Could you use your LinkedIn Co

Many of us are on LinkedIn and have, over the years, built a strong network of contacts there. Wouldn’t it be nice to make use of those contacts by using them to grow our email marketing list? It certainly would, as your list could grow by hundreds within minutes. That process is called ‘data scraping’.

But is it legal? After all, the personal data on LinkedIn is public, there for all to see. An American court of law last year ruled that, yes, it is indeed legal to scrape data from LinkedIn – in the United States.

Photo by  Austin Distel  on  Unsplash

But is it legal within the European Union?

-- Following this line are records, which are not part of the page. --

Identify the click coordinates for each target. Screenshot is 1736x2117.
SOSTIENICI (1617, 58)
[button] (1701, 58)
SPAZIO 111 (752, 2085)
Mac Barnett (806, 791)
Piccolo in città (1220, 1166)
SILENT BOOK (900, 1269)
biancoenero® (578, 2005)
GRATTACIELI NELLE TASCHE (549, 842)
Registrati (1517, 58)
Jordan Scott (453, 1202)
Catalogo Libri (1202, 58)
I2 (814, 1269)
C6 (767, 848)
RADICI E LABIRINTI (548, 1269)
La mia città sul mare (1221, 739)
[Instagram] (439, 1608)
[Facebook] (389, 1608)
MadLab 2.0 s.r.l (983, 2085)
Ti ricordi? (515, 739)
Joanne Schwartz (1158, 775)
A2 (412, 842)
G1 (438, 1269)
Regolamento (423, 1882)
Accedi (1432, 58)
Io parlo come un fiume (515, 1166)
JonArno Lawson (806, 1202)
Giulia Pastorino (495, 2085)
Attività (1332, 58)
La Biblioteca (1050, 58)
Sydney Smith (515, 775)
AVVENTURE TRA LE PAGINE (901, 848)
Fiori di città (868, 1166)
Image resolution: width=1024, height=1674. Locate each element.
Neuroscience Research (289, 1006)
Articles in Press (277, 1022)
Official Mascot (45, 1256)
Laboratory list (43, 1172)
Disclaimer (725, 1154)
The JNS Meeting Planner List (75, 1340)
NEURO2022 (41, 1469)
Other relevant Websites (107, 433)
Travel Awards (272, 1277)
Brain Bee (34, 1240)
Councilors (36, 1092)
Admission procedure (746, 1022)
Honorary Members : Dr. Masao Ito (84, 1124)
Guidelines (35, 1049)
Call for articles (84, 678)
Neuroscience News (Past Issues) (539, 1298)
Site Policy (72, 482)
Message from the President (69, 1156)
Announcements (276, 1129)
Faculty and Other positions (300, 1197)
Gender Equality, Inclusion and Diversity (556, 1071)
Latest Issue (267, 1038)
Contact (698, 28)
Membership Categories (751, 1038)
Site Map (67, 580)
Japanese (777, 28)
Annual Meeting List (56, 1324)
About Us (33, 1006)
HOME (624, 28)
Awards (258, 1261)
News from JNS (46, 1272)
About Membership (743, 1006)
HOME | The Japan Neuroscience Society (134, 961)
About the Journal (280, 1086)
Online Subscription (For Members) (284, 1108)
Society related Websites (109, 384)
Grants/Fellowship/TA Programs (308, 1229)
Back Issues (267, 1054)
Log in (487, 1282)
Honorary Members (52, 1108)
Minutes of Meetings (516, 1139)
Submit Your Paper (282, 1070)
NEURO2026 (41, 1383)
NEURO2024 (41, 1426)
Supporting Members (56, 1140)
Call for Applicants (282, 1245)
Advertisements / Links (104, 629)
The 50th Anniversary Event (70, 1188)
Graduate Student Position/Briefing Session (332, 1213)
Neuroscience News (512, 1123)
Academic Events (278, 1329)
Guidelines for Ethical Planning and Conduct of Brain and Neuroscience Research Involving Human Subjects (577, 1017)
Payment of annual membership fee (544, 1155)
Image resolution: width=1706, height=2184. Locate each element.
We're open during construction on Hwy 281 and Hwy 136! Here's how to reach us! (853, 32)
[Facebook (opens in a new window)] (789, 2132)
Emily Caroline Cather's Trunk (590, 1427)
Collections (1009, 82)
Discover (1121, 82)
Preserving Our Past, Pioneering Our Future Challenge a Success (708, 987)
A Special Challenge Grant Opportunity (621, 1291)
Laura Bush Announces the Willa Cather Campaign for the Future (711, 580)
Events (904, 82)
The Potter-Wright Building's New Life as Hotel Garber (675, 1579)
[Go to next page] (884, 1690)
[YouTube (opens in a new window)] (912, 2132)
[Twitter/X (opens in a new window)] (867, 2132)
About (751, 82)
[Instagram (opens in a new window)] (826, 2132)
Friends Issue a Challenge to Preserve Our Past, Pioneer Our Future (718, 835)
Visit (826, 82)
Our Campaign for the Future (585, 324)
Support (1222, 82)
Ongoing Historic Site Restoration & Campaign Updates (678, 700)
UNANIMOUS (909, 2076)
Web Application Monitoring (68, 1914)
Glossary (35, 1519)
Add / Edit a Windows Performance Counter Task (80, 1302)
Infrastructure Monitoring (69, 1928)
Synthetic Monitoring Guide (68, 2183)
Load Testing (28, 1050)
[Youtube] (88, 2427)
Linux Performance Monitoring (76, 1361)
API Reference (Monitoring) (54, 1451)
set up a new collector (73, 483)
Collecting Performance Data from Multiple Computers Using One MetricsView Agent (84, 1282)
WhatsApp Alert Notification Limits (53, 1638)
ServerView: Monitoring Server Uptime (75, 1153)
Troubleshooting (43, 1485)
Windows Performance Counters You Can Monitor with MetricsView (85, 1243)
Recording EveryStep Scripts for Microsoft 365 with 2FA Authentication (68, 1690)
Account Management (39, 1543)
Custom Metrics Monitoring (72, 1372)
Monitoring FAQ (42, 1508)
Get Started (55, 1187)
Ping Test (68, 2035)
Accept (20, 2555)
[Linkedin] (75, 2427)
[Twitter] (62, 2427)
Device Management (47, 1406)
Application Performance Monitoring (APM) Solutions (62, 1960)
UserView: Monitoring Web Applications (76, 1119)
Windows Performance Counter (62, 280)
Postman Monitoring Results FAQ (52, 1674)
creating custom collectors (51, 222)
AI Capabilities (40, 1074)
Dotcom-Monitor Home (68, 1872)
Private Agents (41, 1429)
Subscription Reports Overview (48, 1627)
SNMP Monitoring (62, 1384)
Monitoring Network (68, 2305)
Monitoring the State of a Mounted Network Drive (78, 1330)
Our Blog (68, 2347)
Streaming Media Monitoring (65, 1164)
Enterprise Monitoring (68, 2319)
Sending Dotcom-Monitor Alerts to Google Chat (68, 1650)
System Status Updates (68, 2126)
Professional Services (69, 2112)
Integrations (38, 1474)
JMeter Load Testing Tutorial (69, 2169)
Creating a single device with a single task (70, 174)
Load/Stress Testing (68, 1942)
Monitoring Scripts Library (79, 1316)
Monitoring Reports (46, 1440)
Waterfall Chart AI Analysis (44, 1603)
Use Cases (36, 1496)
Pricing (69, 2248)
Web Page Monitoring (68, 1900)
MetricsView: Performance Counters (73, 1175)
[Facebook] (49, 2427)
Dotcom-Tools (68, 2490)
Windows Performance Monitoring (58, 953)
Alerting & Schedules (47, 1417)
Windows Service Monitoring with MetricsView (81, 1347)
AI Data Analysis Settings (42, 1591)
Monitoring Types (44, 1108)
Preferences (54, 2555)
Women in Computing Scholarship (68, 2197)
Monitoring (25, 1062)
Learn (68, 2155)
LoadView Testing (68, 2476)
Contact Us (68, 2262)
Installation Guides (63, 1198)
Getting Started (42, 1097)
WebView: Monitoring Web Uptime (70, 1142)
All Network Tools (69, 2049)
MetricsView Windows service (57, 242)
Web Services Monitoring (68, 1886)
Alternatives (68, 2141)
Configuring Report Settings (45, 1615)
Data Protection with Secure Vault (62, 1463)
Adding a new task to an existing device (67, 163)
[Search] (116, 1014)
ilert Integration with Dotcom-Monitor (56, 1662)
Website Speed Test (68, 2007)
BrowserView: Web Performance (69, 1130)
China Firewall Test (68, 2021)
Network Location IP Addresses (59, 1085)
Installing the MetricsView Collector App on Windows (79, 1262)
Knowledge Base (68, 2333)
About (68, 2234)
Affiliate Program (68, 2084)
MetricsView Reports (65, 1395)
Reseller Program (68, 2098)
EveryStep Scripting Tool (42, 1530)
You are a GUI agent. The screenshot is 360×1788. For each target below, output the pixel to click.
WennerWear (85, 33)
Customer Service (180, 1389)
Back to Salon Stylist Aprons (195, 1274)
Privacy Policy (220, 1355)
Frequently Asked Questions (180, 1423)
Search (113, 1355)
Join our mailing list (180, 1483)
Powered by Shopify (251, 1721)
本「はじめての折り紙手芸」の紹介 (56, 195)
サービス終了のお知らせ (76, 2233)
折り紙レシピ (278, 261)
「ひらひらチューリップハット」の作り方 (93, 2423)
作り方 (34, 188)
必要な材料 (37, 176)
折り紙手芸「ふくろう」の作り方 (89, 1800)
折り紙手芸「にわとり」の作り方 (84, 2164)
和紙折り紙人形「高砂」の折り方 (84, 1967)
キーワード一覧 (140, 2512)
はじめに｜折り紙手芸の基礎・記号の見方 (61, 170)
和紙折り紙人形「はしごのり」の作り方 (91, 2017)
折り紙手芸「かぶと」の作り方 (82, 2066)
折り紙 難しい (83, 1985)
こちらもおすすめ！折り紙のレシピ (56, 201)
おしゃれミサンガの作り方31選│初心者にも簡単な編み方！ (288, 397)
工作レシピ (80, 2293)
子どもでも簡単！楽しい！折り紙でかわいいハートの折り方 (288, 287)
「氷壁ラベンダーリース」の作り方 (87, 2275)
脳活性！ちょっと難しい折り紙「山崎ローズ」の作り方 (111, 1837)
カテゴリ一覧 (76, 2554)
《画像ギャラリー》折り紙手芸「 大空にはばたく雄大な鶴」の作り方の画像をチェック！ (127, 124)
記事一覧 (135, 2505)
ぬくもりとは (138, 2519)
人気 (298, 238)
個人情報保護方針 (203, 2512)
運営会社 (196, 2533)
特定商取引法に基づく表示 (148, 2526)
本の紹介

It turns out it isn’t. Under the General Data Protection Regulation (GDPR) rules introduced in 2018, we need to have one of 5 legal reasons to store personal data. When it comes to email marketing lists, the ones that usually apply are either Consent or Legitimate Interest. If you have consent, that is bulletproof, and you are compliant. If you use Legitimate Interest, you may be able to get away with it. You could use Legitimate Interest as the legal basis to put your clients on your list, but it may be thin ice if you are adding anyone who has enquired with you (but didn’t become a client, or not yet). You would assume that someone who has inquired about working with you has ‘legitimate interest’ in a free newsletter containing information about diet, health and well-being, but if they complained with the ICO, it is not as solid ground for you to stand on as consent would be.

Also, under GDPR, we are only allowed to collect and store data for a specific purpose and then keep it only for as long as that purpose requires us to. If, for example, you have a list of email addresses of people who want to attend your next talk, you collected it for that purpose and will need to hang on to it until after the talk. You may use it to send a reminder or directions the day before or perhaps a handout the day after. After the event, however, you are obliged to delete their contact data. If you have a list of your client data (and are a member of BANT), then you are going to have to hang on to the data for eight years after the client’s last appointment. After that time has elapsed, you are obliged to dispose of it safely. (GDPR does not determine this retention time, but in our case BANT does. The Information Commissioner’s Office (ICO) has left the decision of how long retention should be to the individual professional bodies, so if you are not a member of BANT, check with yours.)

What do those rules mean when it comes to LinkedIn data scraping?

I am not a lawyer, and to be sure you may want to ask one, but as far as I can see, data scraping is in breach of GDPR, even if we were to pick up our contacts’ email addresses. We have access to our LinkedIn contacts because they chose to connect. That does not mean that they decided to join our mailing list, so you do not have consent, unless you ask them all individually. Can you assume legitimate interest? I think not. They may have chosen to connect with you for all sorts of reasons that are not an interest in nutrition or nutritional therapy.

Can you use scraped data for business-to-business email marketing?

GDPR is about personal data, not business data. You, therefore, can contact another business whichever way you like. However, there is still something to consider here: If the data you are ‘scraping’ and then storing is personal data – even if it is a business email address – you are still in breach of GDPR.

Say, for example, you want to use the email address of amy.johnson@companyA.co.uk that is personal data. There is just one Amy Johnson at that company, and that makes her identifiable and her email address personal data. So even if you are talking to a business, perhaps a sole trader, depending on what email address they chose for their business, you are in breach of GDPR if you add them to your list.

Email addresses you can use are those that do not identify a person, such as enquiries@, info@, helpdesk@, sales@ etc. These are not allocated to a specific person and are okay to be contacted, even if they do belong to a sole trader and you know there is just the one person at the other end. It still doesn’t count as personal data.